* Problem statement *
Return, word for word, the line that contains "The image size is (759, 532)." and every line after it through the end of the records.
Record excerpts section start
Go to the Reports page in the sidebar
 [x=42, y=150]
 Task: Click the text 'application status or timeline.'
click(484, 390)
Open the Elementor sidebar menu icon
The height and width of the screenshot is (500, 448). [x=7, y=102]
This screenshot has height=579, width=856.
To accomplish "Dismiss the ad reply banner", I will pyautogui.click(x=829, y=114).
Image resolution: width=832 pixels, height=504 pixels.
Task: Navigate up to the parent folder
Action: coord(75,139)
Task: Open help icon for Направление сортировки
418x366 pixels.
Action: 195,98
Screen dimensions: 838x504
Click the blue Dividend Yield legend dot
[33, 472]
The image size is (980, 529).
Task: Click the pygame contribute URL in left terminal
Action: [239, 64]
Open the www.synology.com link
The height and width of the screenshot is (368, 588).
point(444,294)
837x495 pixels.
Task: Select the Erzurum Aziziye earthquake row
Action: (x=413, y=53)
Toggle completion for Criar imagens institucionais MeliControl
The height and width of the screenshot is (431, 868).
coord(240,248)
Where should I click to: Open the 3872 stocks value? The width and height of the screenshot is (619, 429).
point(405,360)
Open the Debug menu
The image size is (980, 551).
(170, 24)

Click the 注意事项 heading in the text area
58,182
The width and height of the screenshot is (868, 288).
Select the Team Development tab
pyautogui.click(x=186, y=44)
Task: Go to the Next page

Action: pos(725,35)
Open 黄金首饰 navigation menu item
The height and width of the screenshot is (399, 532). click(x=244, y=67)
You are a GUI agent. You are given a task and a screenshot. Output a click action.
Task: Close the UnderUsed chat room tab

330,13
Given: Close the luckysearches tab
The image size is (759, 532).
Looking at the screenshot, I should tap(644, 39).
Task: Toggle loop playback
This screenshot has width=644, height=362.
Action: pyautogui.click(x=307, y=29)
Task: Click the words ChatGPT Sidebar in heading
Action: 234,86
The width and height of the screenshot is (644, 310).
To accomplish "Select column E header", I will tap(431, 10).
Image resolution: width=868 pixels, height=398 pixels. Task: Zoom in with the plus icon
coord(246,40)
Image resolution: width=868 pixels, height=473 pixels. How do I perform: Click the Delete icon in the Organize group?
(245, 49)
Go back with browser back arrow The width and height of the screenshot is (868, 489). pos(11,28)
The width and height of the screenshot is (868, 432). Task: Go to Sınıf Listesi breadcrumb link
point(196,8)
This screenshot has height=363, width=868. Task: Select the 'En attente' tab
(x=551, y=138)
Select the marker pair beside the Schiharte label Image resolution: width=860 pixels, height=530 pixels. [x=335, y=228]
Record excerpts section end
* Task response *
The image size is (759, 532).
Looking at the screenshot, I should tap(644, 39).
Task: Toggle loop playback
This screenshot has width=644, height=362.
Action: pyautogui.click(x=307, y=29)
Task: Click the words ChatGPT Sidebar in heading
Action: 234,86
The width and height of the screenshot is (644, 310).
To accomplish "Select column E header", I will tap(431, 10).
Image resolution: width=868 pixels, height=398 pixels. Task: Zoom in with the plus icon
coord(246,40)
Image resolution: width=868 pixels, height=473 pixels. How do I perform: Click the Delete icon in the Organize group?
(245, 49)
Go back with browser back arrow The width and height of the screenshot is (868, 489). pos(11,28)
The width and height of the screenshot is (868, 432). Task: Go to Sınıf Listesi breadcrumb link
point(196,8)
This screenshot has height=363, width=868. Task: Select the 'En attente' tab
(x=551, y=138)
Select the marker pair beside the Schiharte label Image resolution: width=860 pixels, height=530 pixels. [x=335, y=228]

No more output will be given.